Foucault: It’s never about liberation

I understand the temptation to read Michel Foucault as a kind of Libertarian, with all of his attacks on oppressive powers. Or as a kind of ultra-cynical Public Choice theorist, with all his revelations of the sausage-making processes of culture and politics.

Yet it’s important to recognize that, for Foucault, liberation is an impossibility. We might resist oppressive powers, and we might even succeed in overthrowing them — but that leads only to other forms of power coming to dominance. “Freeing” ourselves from one regime does not and cannot establish freedom.

Careful readers will note the closing line of History of Sexuality, in which Foucault signals the impossibility. No matter how many unmaskings and revealings we deploy, we are never liberated:

“The irony of this deployment is in having us believe that our ‘liberation’ is in the balance.”

Liberation is never in the balance. Power, in all its evolutions and revolutions, is fundamental, and all rhetorics — including rhetorics of liberation — are merely tactical within power strategies. Ultimately then, for Foucault, liberation language must be taken as ironic.

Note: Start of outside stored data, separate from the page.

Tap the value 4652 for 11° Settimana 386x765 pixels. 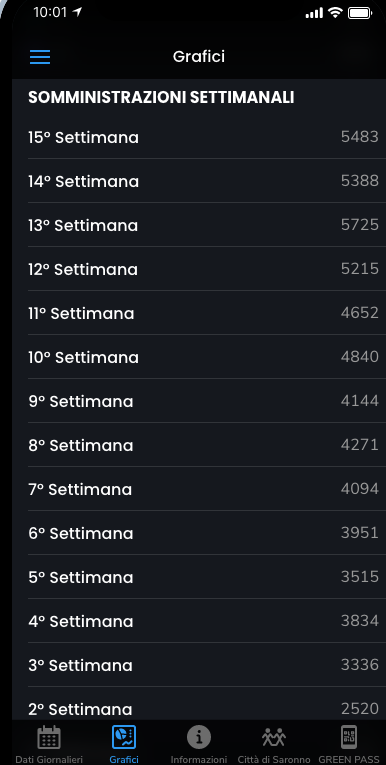tap(360, 313)
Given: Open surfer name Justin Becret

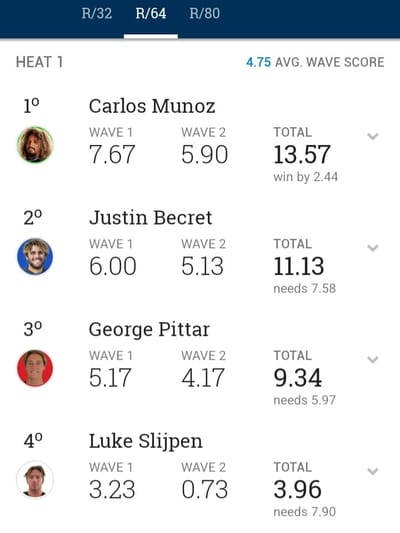Looking at the screenshot, I should (x=151, y=218).
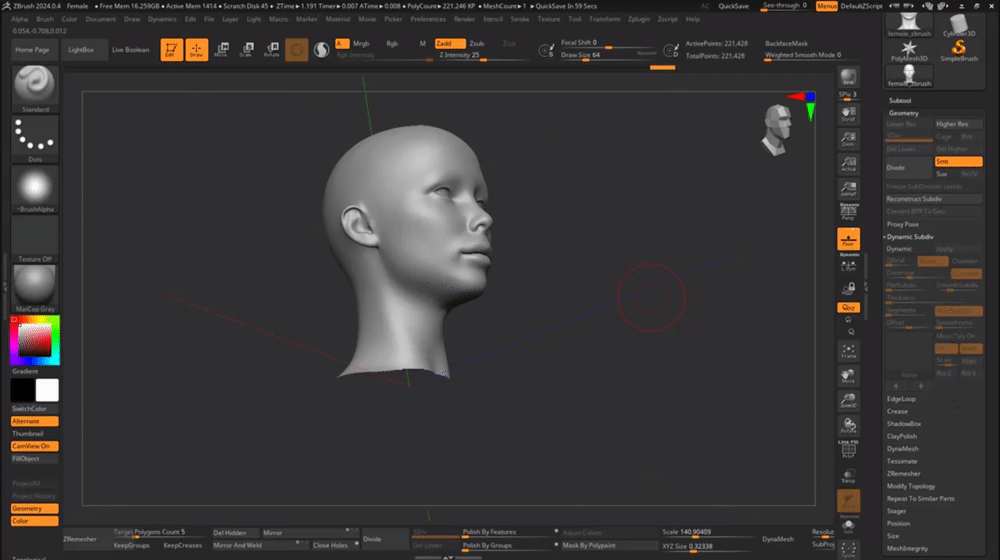Open the Preferences menu
The width and height of the screenshot is (1000, 560).
point(428,19)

[Side note: I used the Foucault-Nietzsche face-off image above, remembering Foucault’s philosophical self-identification: “I am simply a Nietzschean, and I try as far as possible, on a certain number of issues, to see with the help of Nietzsche’s texts.” Source: Foucault Live (Interviews, 1961-1984). Edited by Sylvère Lotringer. Translated by Lysa Hochroth and John Johnston. New York: Semiotext(e), 1989, p. 471.]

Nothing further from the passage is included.